What this task involves:
Copy out the entire listing precisely.

Data records: Begin

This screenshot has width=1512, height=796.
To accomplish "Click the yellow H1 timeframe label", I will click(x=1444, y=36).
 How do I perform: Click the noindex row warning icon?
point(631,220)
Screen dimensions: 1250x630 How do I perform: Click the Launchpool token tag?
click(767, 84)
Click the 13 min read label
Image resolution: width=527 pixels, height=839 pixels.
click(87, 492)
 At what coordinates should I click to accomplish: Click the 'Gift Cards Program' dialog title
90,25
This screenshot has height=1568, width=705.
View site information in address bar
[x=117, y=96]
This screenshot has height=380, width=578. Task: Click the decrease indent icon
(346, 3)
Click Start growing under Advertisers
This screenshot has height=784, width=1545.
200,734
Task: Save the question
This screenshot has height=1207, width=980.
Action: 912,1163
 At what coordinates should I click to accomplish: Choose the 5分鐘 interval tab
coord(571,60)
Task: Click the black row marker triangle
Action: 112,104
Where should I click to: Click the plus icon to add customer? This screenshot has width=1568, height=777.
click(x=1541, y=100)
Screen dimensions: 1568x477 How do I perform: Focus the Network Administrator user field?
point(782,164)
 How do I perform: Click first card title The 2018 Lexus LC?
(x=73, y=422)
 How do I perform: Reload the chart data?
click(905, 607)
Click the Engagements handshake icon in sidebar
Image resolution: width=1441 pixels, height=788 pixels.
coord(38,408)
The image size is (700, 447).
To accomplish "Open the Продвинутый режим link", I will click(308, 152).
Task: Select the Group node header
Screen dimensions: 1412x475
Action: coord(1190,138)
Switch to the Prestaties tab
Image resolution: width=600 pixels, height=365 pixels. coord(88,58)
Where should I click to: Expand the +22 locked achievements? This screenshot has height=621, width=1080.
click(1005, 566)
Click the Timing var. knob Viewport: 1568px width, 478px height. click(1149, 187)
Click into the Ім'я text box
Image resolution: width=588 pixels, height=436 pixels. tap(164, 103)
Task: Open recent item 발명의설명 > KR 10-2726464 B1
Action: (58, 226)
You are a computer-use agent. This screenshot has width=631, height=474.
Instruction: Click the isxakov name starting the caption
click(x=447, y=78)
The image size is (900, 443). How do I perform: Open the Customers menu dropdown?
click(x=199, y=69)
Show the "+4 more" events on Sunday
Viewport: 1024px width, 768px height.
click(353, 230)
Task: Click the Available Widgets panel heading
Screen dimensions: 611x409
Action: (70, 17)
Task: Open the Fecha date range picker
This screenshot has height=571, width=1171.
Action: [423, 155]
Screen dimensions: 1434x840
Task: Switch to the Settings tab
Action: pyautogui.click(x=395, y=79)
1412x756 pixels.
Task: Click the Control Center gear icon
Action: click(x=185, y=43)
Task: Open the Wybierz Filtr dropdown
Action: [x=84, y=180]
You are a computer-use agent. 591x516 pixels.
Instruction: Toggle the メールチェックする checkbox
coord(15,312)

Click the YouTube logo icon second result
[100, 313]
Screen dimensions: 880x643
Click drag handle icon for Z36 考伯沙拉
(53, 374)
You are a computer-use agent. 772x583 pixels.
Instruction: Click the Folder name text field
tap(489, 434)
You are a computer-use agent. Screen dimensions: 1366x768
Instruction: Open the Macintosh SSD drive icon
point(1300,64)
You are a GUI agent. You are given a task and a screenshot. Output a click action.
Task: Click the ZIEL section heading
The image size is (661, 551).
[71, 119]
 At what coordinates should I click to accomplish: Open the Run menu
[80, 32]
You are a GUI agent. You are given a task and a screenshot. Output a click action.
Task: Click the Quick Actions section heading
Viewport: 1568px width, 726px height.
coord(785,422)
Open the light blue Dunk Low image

Data records: End

Your response:
This screenshot has width=1512, height=796.
To accomplish "Click the yellow H1 timeframe label", I will click(x=1444, y=36).
 How do I perform: Click the noindex row warning icon?
point(631,220)
Screen dimensions: 1250x630 How do I perform: Click the Launchpool token tag?
click(767, 84)
Click the 13 min read label
Image resolution: width=527 pixels, height=839 pixels.
click(87, 492)
 At what coordinates should I click to accomplish: Click the 'Gift Cards Program' dialog title
90,25
This screenshot has height=1568, width=705.
View site information in address bar
[x=117, y=96]
This screenshot has height=380, width=578. Task: Click the decrease indent icon
(346, 3)
Click Start growing under Advertisers
This screenshot has height=784, width=1545.
200,734
Task: Save the question
This screenshot has height=1207, width=980.
Action: 912,1163
 At what coordinates should I click to accomplish: Choose the 5分鐘 interval tab
coord(571,60)
Task: Click the black row marker triangle
Action: 112,104
Where should I click to: Click the plus icon to add customer? This screenshot has width=1568, height=777.
click(x=1541, y=100)
Screen dimensions: 1568x477 How do I perform: Focus the Network Administrator user field?
point(782,164)
 How do I perform: Click first card title The 2018 Lexus LC?
(x=73, y=422)
 How do I perform: Reload the chart data?
click(905, 607)
Click the Engagements handshake icon in sidebar
Image resolution: width=1441 pixels, height=788 pixels.
coord(38,408)
The image size is (700, 447).
To accomplish "Open the Продвинутый режим link", I will click(308, 152).
Task: Select the Group node header
Screen dimensions: 1412x475
Action: coord(1190,138)
Switch to the Prestaties tab
Image resolution: width=600 pixels, height=365 pixels. coord(88,58)
Where should I click to: Expand the +22 locked achievements? This screenshot has height=621, width=1080.
click(1005, 566)
Click the Timing var. knob Viewport: 1568px width, 478px height. click(1149, 187)
Click into the Ім'я text box
Image resolution: width=588 pixels, height=436 pixels. tap(164, 103)
Task: Open recent item 발명의설명 > KR 10-2726464 B1
Action: (58, 226)
You are a computer-use agent. This screenshot has width=631, height=474.
Instruction: Click the isxakov name starting the caption
click(x=447, y=78)
The image size is (900, 443). How do I perform: Open the Customers menu dropdown?
click(x=199, y=69)
Show the "+4 more" events on Sunday
Viewport: 1024px width, 768px height.
click(353, 230)
Task: Click the Available Widgets panel heading
Screen dimensions: 611x409
Action: (70, 17)
Task: Open the Fecha date range picker
This screenshot has height=571, width=1171.
Action: [423, 155]
Screen dimensions: 1434x840
Task: Switch to the Settings tab
Action: pyautogui.click(x=395, y=79)
1412x756 pixels.
Task: Click the Control Center gear icon
Action: click(x=185, y=43)
Task: Open the Wybierz Filtr dropdown
Action: [x=84, y=180]
You are a computer-use agent. 591x516 pixels.
Instruction: Toggle the メールチェックする checkbox
coord(15,312)

Click the YouTube logo icon second result
[100, 313]
Screen dimensions: 880x643
Click drag handle icon for Z36 考伯沙拉
(53, 374)
You are a computer-use agent. 772x583 pixels.
Instruction: Click the Folder name text field
tap(489, 434)
You are a computer-use agent. Screen dimensions: 1366x768
Instruction: Open the Macintosh SSD drive icon
point(1300,64)
You are a GUI agent. You are given a task and a screenshot. Output a click action.
Task: Click the ZIEL section heading
The image size is (661, 551).
[71, 119]
 At what coordinates should I click to accomplish: Open the Run menu
[80, 32]
You are a GUI agent. You are given a task and a screenshot. Output a click action.
Task: Click the Quick Actions section heading
Viewport: 1568px width, 726px height.
coord(785,422)
Open the light blue Dunk Low image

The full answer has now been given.